The Unlucky Succession

After Abdulaziz was found dead, the throne passed to his nephew Murad V, who moved into the palace. He reigned for ninety-three days. Abdul Hamid II, his brother, had Murad declared mentally ill and deposed — and then, in one of the stranger arrangements in Ottoman palace history, kept Murad confined in Çırağan Palace under house arrest for the remainder of his life. Murad V died there on 29 August 1904, having spent nearly twenty-eight years as a prisoner in a building his predecessor had commissioned as a statement of imperial power. The palace had briefly housed the two most recent former sultans simultaneously: the dead one who built it, and the living one who was not permitted to leave it.

Parliament, Then Flames

On November 14, 1909, during the constitutional reforms of the Second Constitutional Era, Sultan Mehmed V permitted the Ottoman Parliament to hold its sessions in the Çırağan Palace. The experiment lasted less than two months. On January 19, 1910, a fire broke out and swept through the interior. The wooden inner structure burned completely. Only the marble outer walls remained standing. The shell sat empty for decades afterward. The palace's grounds served an unlikely second life: the garden was converted into a football stadium, called Şeref Stadı, used by the Beşiktaş football club. The ornate marble facade looked on while matches were played in the yard below.

Restored and Reopened

In 1987, a Japanese corporation purchased the ruined palace. Restoration work began on the surviving marble walls, and a modern hotel complex was constructed in the adjacent garden. The hotel building opened in 1990; the restored palace itself opened in 1992, operating as the Çırağan Palace Kempinski. The palace portion functions as luxury suites. A renovation in 2007 brought the interiors closer to the original Baroque character and soft color palette. The marble bridge to Yıldız Palace still stands. The Bosphorus still runs past the palace's waterfront terrace, as it did when Abdulaziz was laying its foundations — the strait carrying the same traffic it has always carried, indifferent to which empire owns the buildings on its shore.

What the Water Sees

Standing at the Çırağan Palace today, what strikes you is the continuity of the setting rather than the discontinuity of the history inside. The Bosphorus is the constant: it flows north to south between Europe and Asia, shimmering and grey-green, as it did when this was an imperial residence, a prison, a ruin, and a football pitch. The palace's marble walls, built to last by the Balyan family, have outlasted their four purposes with equanimity. Inside, guests eat in rooms that once held parliamentary sessions. The sultan's vision — a palace grand enough to face the Bosphorus with confidence — was realized, then lost, then recovered in a different register. The water that Abdulaziz commissioned these views to frame never changed at all.

From the Air

Çırağan Palace sits at approximately 41.043°N, 29.015°E on the European shore of the Bosphorus, between the Beşiktaş and Ortaköy neighborhoods of Istanbul.

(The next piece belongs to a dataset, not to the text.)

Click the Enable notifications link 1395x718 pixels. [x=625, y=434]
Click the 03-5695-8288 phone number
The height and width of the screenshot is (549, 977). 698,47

From the air, the Bosphorus Strait is the dominant landmark — a narrow waterway clearly visible from cruising altitude, connecting the Black Sea to the north with the Sea of Marmara to the south. The palace's marble facade faces the water directly; the Yıldız district rises on the hillside immediately behind. The Bosphorus Bridge (15 July Martyrs Bridge) crosses the strait approximately 2 km to the south, providing a clear aerial landmark. Nearest major airport is Istanbul Airport (LTFM), approximately 30 km northwest on the European shore. On approach from the north, the Bosphorus defines the entire eastern edge of European Istanbul, with the palace visible on its western bank.